Apr 16 , 2022
Medal of Honor: Wounded SEAL swims two wounded men two hours out to sea rescue
Medal of Honor recepient Navy Seal Michael Thorton was born in Greenville, South Carolina and raised on the family farm near Spartanburg. Thornton joined the Navy upon graduating from high school in 1967 and completed the rigorous training to join the SEALs, the Navy’s elite sea-air-land special operations force. As overall American conventional forces were gradually withdrawn from Vietnam in the early 1970s, the “unconventional warfare” role of Navy SEALs grew. In the spring of 1972, Petty Officer Thornton was assigned to a mission under the command of Lt. Thomas Norris. Michael Thornton’s Medal of Honor citation reads:
For conspicuous gallantry and intrepidity at the risk of his life above and beyond the call of duty while participating in a daring operation against enemy forces.
“PO Thornton, as Assistant U.S. Navy Advisor, along with a U.S. Navy lieutenant serving as Senior Advisor, accompanied a three-man Vietnamese Navy SEAL patrol on an intelligence gathering and prisoner capture operation against an enemy-occupied naval river base. Launched from a Vietnamese Navy junk in a rubber boat, the patrol reached land and was continuing on foot toward its objective when it suddenly came under heavy fire from a numerically superior force.
“The patrol called in naval gunfire support and then engaged the enemy in a fierce firefight, accounting for many enemy casualties before moving back to the waterline to prevent encirclement.

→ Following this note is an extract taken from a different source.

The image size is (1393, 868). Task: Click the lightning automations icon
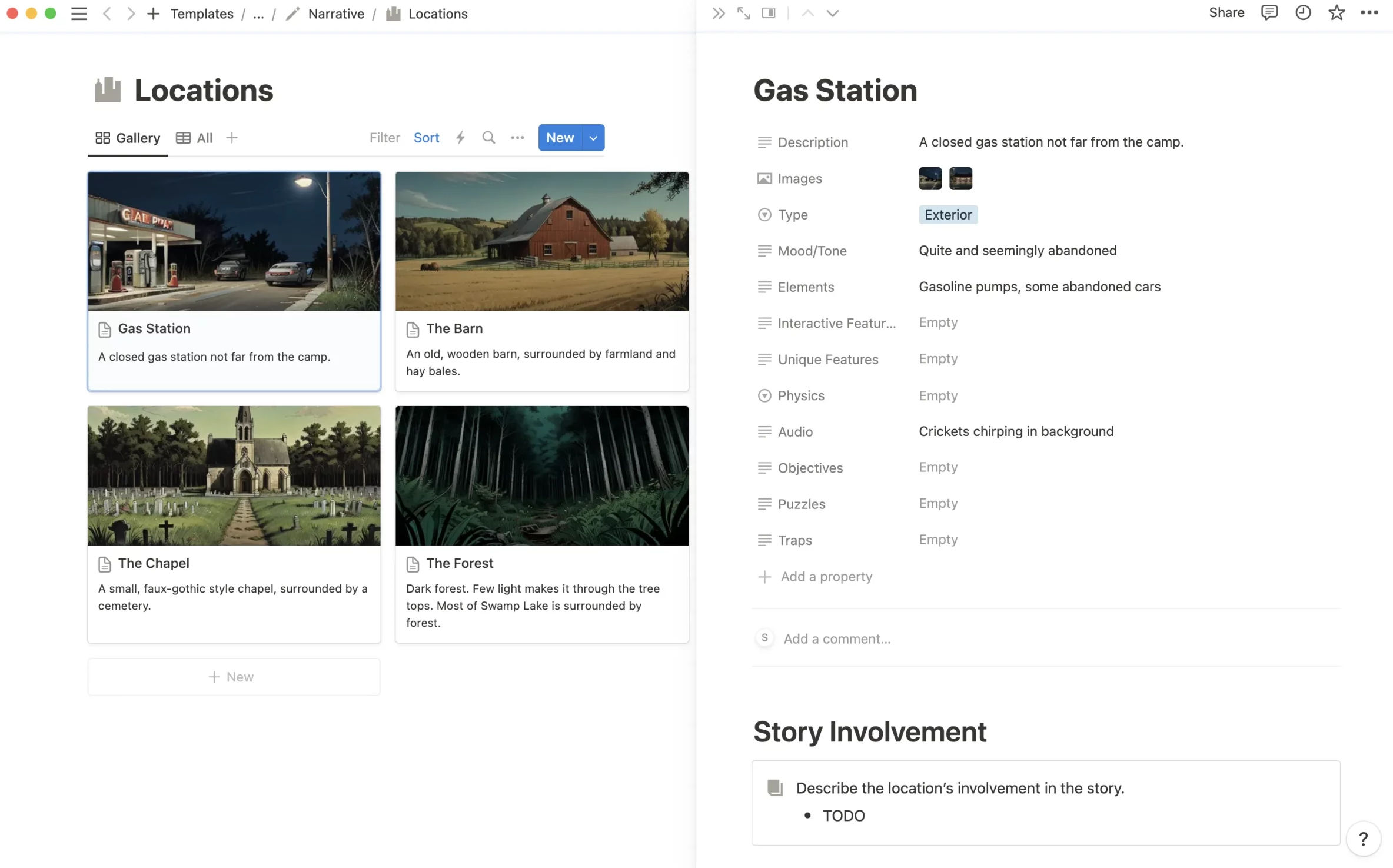click(460, 138)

“Upon learning that the Senior Advisor had been hit by enemy fire and was believed to be dead, PO Thornton returned through a hail of fire to the lieutenant’s last position; quickly disposed of two enemy soldiers about to overrun the position, and succeeded in removing the seriously wounded and unconscious Senior Naval Advisor to the water’s edge. He then inflated the lieutenant’s lifejacket and towed him seaward for approximately two hours until picked up by support craft.
“By his extraordinary courage and perseverance, PO Thornton was directly responsible for saving the life of his superior officer and enabling the safe extraction of all patrol members, thereby upholding the highest traditions of the U.S. Naval Service.”
Collier provides more detail of the engagement and rescue:
“During the five-hour firefight, Thornton was wounded in his back. Norris ordered Thornton and two of the South Vietnamese SEALs to fall back to a sand dune to the north and provide covering fire. Not long after, the Vietnamese SEAL who had stayed behind arrived at Thornton’s position and told him that Norris had been killed. Thornton charged back over 500 yards of open terrain to Norris. When he got there, he killed two enemy soldiers standing over the lieutenant’s body. He lifted Norris, barely alive and with a shattered skull, and began to run back toward the beach, enemy fire kicking up all around him.
“The blast from an incoming round fired by the USS Newport News blew both men into the air. Thornton picked up Norris again and raced for a sand dune and then retreated 300 yards to the water. As he plunged into the surf, Thornton lashed his life vest to the unconscious officer’s body. When another SEAL was hit in the hip and couldn’t swim, Thornton grabbed him and slowly and painfully swam both men out to sea. Despite his wounds, Thornton swam for more than two hours. All three wounded men were rescued by the same junk that had dropped them off 16 hours earlier.